======== Records ========

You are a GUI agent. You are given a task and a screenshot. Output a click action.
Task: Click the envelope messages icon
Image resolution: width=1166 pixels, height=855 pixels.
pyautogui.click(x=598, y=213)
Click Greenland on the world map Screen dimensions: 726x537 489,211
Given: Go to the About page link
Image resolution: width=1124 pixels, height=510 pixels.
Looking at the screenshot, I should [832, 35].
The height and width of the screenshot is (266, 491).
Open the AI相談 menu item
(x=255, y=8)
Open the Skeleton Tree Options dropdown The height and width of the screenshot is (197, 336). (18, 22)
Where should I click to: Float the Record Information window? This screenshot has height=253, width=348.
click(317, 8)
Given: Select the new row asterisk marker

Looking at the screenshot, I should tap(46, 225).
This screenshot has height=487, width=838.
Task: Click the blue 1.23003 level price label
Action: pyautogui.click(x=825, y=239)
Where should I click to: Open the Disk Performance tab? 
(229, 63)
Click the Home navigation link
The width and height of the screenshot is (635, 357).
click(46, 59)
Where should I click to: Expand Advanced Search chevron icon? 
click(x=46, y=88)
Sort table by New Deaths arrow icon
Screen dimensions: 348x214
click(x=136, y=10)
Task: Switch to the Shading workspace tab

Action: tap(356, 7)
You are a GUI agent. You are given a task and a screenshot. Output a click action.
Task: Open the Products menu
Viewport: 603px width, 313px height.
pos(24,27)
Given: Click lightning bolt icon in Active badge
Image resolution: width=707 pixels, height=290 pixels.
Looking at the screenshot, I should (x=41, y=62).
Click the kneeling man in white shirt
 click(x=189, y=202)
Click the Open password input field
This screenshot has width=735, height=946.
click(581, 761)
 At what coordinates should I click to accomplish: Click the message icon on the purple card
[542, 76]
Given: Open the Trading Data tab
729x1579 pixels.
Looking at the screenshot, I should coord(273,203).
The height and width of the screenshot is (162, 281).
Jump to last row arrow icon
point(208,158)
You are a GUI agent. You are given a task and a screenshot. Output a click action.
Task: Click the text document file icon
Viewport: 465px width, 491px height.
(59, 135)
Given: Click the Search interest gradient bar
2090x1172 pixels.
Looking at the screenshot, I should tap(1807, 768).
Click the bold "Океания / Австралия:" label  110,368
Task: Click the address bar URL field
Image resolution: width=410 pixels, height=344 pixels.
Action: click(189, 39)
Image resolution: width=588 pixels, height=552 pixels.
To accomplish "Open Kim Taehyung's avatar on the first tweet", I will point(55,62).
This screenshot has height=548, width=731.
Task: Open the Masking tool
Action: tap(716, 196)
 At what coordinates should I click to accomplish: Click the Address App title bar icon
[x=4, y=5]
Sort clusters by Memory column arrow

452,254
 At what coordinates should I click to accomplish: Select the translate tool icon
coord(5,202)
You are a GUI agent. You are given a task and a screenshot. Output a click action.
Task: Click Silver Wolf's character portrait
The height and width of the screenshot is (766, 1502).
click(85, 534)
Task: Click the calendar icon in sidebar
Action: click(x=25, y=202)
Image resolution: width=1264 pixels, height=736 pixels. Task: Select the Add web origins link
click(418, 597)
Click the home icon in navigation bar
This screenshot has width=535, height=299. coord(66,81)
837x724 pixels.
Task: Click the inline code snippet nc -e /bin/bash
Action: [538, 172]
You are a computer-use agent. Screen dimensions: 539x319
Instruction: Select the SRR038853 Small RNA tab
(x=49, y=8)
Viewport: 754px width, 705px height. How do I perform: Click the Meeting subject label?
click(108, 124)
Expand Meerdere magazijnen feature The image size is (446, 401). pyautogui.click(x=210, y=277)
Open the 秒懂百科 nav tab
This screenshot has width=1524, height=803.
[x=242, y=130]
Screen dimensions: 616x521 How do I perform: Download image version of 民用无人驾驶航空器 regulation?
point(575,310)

========

Goal of the exercise -> The data above must be repeated in its entirety, exactly as given.

Response below ->
You are a GUI agent. You are given a task and a screenshot. Output a click action.
Task: Click the envelope messages icon
Image resolution: width=1166 pixels, height=855 pixels.
pyautogui.click(x=598, y=213)
Click Greenland on the world map Screen dimensions: 726x537 489,211
Given: Go to the About page link
Image resolution: width=1124 pixels, height=510 pixels.
Looking at the screenshot, I should [832, 35].
The height and width of the screenshot is (266, 491).
Open the AI相談 menu item
(x=255, y=8)
Open the Skeleton Tree Options dropdown The height and width of the screenshot is (197, 336). (18, 22)
Where should I click to: Float the Record Information window? This screenshot has height=253, width=348.
click(317, 8)
Given: Select the new row asterisk marker

Looking at the screenshot, I should tap(46, 225).
This screenshot has height=487, width=838.
Task: Click the blue 1.23003 level price label
Action: pyautogui.click(x=825, y=239)
Where should I click to: Open the Disk Performance tab? 
(229, 63)
Click the Home navigation link
The width and height of the screenshot is (635, 357).
click(46, 59)
Where should I click to: Expand Advanced Search chevron icon? 
click(x=46, y=88)
Sort table by New Deaths arrow icon
Screen dimensions: 348x214
click(x=136, y=10)
Task: Switch to the Shading workspace tab

Action: tap(356, 7)
You are a GUI agent. You are given a task and a screenshot. Output a click action.
Task: Open the Products menu
Viewport: 603px width, 313px height.
pos(24,27)
Given: Click lightning bolt icon in Active badge
Image resolution: width=707 pixels, height=290 pixels.
Looking at the screenshot, I should (x=41, y=62).
Click the kneeling man in white shirt
 click(x=189, y=202)
Click the Open password input field
This screenshot has width=735, height=946.
click(581, 761)
 At what coordinates should I click to accomplish: Click the message icon on the purple card
[542, 76]
Given: Open the Trading Data tab
729x1579 pixels.
Looking at the screenshot, I should coord(273,203).
The height and width of the screenshot is (162, 281).
Jump to last row arrow icon
point(208,158)
You are a GUI agent. You are given a task and a screenshot. Output a click action.
Task: Click the text document file icon
Viewport: 465px width, 491px height.
(59, 135)
Given: Click the Search interest gradient bar
2090x1172 pixels.
Looking at the screenshot, I should tap(1807, 768).
Click the bold "Океания / Австралия:" label  110,368
Task: Click the address bar URL field
Image resolution: width=410 pixels, height=344 pixels.
Action: click(189, 39)
Image resolution: width=588 pixels, height=552 pixels.
To accomplish "Open Kim Taehyung's avatar on the first tweet", I will point(55,62).
This screenshot has height=548, width=731.
Task: Open the Masking tool
Action: tap(716, 196)
 At what coordinates should I click to accomplish: Click the Address App title bar icon
[x=4, y=5]
Sort clusters by Memory column arrow

452,254
 At what coordinates should I click to accomplish: Select the translate tool icon
coord(5,202)
You are a GUI agent. You are given a task and a screenshot. Output a click action.
Task: Click Silver Wolf's character portrait
The height and width of the screenshot is (766, 1502).
click(85, 534)
Task: Click the calendar icon in sidebar
Action: click(x=25, y=202)
Image resolution: width=1264 pixels, height=736 pixels. Task: Select the Add web origins link
click(418, 597)
Click the home icon in navigation bar
This screenshot has width=535, height=299. coord(66,81)
837x724 pixels.
Task: Click the inline code snippet nc -e /bin/bash
Action: [538, 172]
You are a computer-use agent. Screen dimensions: 539x319
Instruction: Select the SRR038853 Small RNA tab
(x=49, y=8)
Viewport: 754px width, 705px height. How do I perform: Click the Meeting subject label?
click(108, 124)
Expand Meerdere magazijnen feature The image size is (446, 401). pyautogui.click(x=210, y=277)
Open the 秒懂百科 nav tab
This screenshot has width=1524, height=803.
[x=242, y=130]
Screen dimensions: 616x521 How do I perform: Download image version of 民用无人驾驶航空器 regulation?
point(575,310)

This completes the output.